Rewrite all of the rows below, including each request, and shift every coordinate in the answers by -77. Leave out the pictures.

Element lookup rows
--*--
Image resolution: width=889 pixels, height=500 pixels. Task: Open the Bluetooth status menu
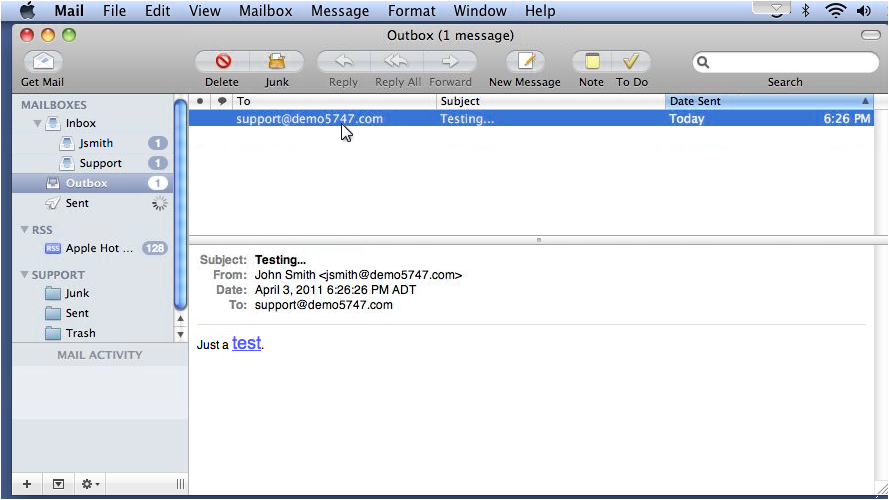pos(805,11)
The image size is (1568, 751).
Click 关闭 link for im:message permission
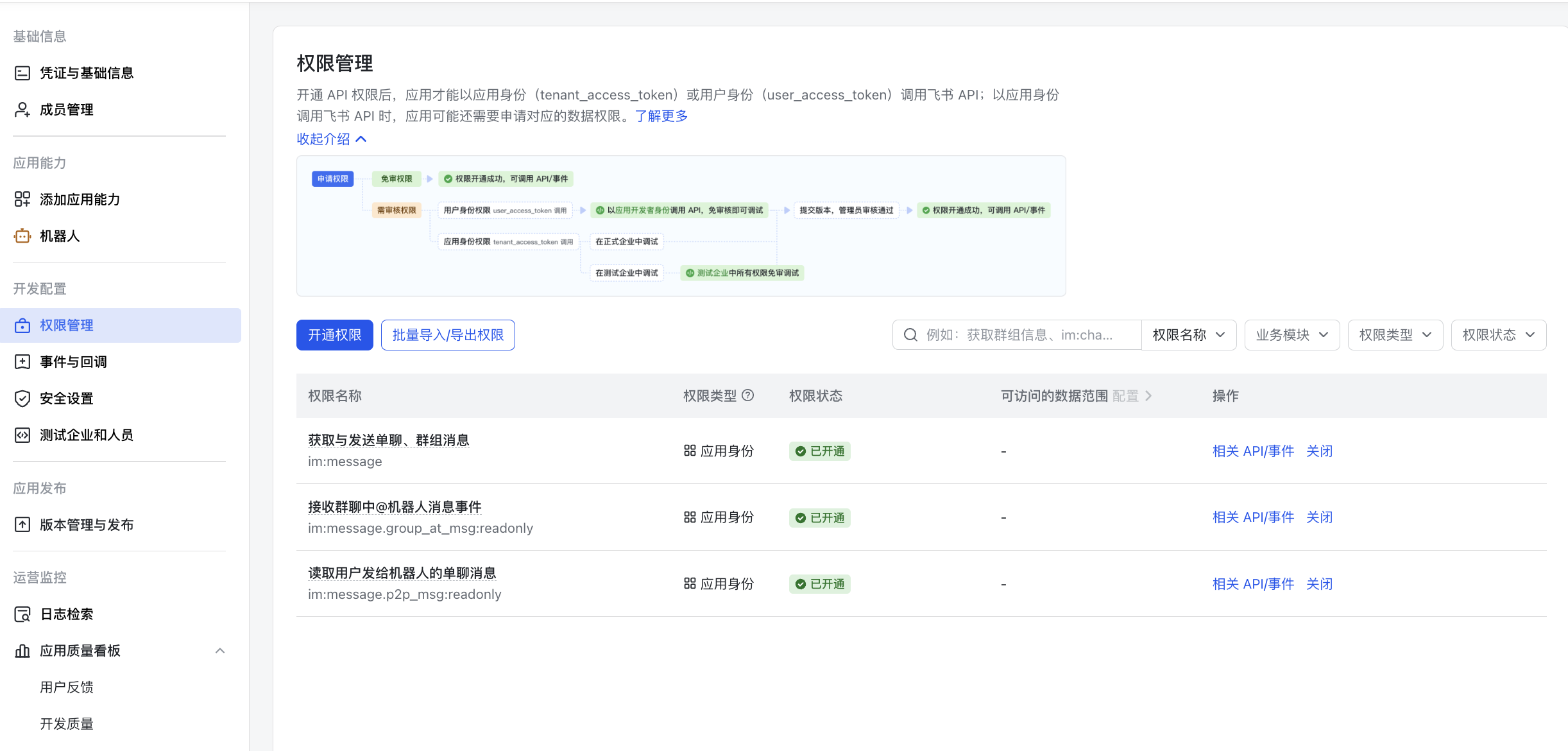pyautogui.click(x=1319, y=451)
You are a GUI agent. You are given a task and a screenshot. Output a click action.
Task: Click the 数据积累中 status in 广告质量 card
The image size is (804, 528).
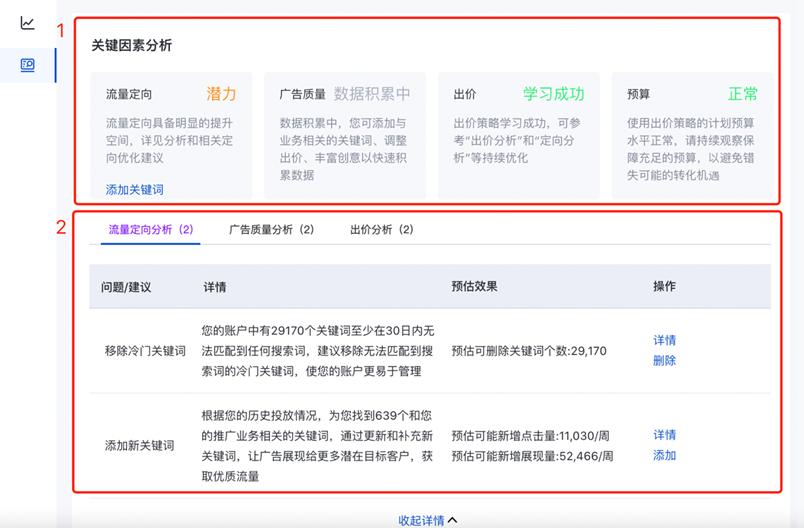click(372, 94)
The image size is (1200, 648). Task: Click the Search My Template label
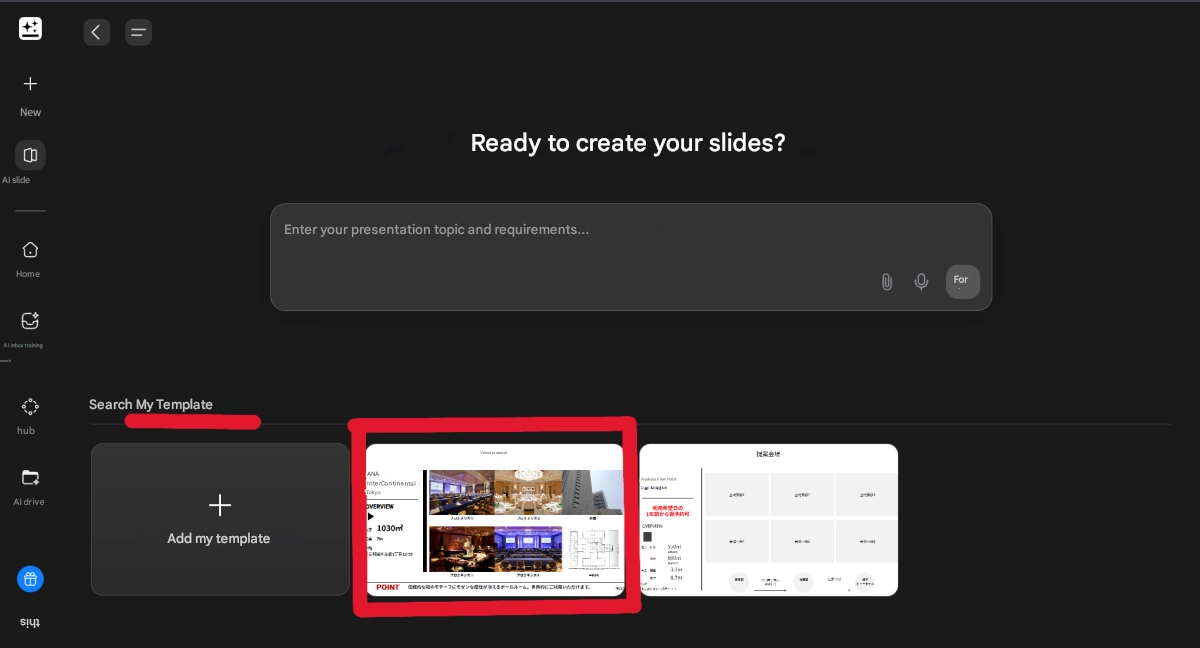point(151,404)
--*--
_TASK RESULT_
Image resolution: width=889 pixels, height=500 pixels. Task: Open the Bluetooth status menu
pos(728,-66)
The image size is (1568, 751).
Click 关闭 link for im:message permission
pyautogui.click(x=1242, y=374)
You are a GUI agent. You are given a task and a screenshot. Output a click action.
Task: Click the 数据积累中 status in 广告质量 card
The image size is (804, 528).
click(295, 17)
The image size is (1200, 648). Task: Click the Search My Template label
point(74,327)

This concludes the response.